Chapitre 3 :
Un policier apparut derrière la directrice et expliqua la situation avec le moins de détail possible, quelqu'un avait tué leur professeur de maths et avait laissé un message disant que le coupable se trouvait dans cette école. Le policier demanda ensuite aux élèves de rentrer chez eux en faisant très attention. La directrice interpella alors Ayumi.
- Mademoiselle Yoshida, pouvez-vous me dire qui se trouve au fond de la classe côté fenêtre ? demande la directrice avec un regard indéfinissable
- C'est Mitsuhiko, répond la jeune fille en tremblant
- Je vois, monsieur Tsuburaya pouvez-vous me dire pourquoi il y a un cœur avec écrit Ayumi dedans, sur votre table ?
- Je... je... sais... pas... madame... bégaie Mitsuhiko aussi blanc comme un linge.
Conan rougit, attrape la mains d'Ai et s'éloigne de la classe, la chimiste le regarde surprise, en temps normal le jeune homme aurait directement était sur la scène de crime, elle se rappelle ensuite de leur intrusion juste avant de manger et comprend pourquoi la directrice avait interpellé les deux enfants.

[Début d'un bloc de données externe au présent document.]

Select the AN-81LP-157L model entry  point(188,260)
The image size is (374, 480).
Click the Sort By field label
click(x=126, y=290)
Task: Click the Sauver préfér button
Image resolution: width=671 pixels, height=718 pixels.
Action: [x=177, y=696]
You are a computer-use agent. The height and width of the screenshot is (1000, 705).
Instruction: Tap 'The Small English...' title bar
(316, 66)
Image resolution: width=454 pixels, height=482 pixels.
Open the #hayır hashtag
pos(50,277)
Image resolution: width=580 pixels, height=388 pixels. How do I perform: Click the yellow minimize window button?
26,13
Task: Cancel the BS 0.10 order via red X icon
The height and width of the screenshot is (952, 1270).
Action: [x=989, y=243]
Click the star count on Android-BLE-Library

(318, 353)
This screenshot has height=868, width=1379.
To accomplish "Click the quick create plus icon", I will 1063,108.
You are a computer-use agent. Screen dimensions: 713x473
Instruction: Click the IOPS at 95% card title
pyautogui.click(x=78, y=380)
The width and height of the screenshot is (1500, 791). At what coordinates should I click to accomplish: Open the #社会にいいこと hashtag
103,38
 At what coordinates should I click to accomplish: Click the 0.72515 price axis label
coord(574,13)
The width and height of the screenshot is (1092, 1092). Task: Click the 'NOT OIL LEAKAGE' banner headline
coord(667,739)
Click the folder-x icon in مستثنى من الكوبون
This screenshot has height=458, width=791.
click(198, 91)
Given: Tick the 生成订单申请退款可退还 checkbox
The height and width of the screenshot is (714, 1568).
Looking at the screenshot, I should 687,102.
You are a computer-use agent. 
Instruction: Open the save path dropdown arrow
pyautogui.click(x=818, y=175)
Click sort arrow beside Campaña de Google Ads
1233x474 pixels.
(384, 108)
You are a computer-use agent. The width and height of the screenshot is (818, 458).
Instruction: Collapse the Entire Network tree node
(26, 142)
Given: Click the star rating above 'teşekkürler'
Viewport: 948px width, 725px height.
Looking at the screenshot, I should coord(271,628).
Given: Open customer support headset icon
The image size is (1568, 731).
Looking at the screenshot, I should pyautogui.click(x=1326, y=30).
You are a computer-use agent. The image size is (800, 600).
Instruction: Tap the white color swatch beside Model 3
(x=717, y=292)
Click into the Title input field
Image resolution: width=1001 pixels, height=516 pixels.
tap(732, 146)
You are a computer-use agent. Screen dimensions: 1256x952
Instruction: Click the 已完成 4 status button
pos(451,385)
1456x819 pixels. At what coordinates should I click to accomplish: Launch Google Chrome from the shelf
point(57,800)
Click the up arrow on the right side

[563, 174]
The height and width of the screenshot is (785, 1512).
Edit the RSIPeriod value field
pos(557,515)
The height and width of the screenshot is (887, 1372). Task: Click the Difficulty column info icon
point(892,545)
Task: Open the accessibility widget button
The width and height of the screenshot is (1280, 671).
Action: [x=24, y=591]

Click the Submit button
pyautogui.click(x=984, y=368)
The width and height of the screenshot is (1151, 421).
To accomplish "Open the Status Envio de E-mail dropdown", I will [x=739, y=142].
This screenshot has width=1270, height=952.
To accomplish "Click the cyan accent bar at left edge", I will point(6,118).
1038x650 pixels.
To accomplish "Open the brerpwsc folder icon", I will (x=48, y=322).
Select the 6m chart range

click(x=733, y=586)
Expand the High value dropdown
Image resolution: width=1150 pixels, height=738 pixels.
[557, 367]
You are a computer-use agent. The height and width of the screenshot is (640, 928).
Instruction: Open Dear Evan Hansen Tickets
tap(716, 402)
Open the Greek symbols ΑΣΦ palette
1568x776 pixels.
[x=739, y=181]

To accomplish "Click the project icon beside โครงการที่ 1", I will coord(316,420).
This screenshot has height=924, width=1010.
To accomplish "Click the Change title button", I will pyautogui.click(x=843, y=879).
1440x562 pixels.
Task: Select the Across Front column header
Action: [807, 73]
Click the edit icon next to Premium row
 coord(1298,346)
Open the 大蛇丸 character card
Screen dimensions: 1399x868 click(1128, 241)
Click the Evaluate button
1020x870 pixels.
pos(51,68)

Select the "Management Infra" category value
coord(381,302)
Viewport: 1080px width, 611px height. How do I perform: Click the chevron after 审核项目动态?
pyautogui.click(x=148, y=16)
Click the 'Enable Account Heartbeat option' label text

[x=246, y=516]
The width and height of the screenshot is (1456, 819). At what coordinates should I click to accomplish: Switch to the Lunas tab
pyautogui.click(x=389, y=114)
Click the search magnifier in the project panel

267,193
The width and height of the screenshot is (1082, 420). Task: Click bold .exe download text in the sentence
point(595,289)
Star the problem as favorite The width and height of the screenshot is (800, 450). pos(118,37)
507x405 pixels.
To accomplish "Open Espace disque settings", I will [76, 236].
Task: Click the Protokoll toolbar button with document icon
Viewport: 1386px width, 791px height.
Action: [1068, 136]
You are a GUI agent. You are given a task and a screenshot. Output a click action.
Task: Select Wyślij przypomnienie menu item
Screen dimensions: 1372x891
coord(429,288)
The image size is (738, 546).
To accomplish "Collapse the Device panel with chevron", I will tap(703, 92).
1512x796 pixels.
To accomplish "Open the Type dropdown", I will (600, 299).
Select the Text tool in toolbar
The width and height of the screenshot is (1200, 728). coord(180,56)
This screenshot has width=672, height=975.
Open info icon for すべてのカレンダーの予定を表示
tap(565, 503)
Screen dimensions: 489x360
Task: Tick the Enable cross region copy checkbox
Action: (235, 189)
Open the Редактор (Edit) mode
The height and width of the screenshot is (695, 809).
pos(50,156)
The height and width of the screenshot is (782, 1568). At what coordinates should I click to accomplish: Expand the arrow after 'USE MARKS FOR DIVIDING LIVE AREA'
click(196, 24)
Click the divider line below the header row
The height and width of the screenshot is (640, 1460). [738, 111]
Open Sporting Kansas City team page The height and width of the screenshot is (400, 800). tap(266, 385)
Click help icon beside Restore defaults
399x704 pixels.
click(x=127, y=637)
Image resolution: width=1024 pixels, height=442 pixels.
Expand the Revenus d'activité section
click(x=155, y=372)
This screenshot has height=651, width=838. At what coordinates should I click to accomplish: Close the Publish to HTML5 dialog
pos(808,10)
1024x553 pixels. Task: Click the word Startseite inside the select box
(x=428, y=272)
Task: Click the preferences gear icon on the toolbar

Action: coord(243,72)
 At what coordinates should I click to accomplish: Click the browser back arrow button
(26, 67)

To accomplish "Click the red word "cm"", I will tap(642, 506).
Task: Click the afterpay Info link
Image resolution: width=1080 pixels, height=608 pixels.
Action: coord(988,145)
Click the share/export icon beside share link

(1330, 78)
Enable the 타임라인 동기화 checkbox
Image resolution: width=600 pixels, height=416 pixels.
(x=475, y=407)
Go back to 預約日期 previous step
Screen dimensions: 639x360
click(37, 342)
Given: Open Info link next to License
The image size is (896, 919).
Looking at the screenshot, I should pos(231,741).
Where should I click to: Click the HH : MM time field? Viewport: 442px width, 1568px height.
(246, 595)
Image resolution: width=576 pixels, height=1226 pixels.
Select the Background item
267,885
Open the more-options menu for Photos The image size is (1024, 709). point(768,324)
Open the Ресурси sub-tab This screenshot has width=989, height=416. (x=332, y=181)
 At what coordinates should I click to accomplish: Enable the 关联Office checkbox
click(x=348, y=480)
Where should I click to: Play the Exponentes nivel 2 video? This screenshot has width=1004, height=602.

- Hé Kudo ! Tu les laisses dans le pétrin ? demande la chimiste.
- Tu veux que je fasse quoi ? Tant pis pour l'enquête, je n'ai pas envie de me faire coller déjà que c'est chiant de refaire un passage ici alors j'aimerais autant éviter le plus possible les colles ! réplique le détective.
Ai soupire, c'était bien la première fois qu'elle voyait Conan s'enfuir. Un grand silence s'installe entre les deux faux enfants qui arrivèrent bientôt chez Agasa. Ai était inquiète, quoi que fasse les enfants, elle n'aimait pas l'idée qu'ils soient punie pour dégradation de matériel alors que ce n'était pas eux les coupables. Le détective la rassure en lui disant que la directrice ne serait pas trop sévère vu les événements récents et que de toute évidence s'il se prenait une heure de colle ou deux ça les calmerait peut-être.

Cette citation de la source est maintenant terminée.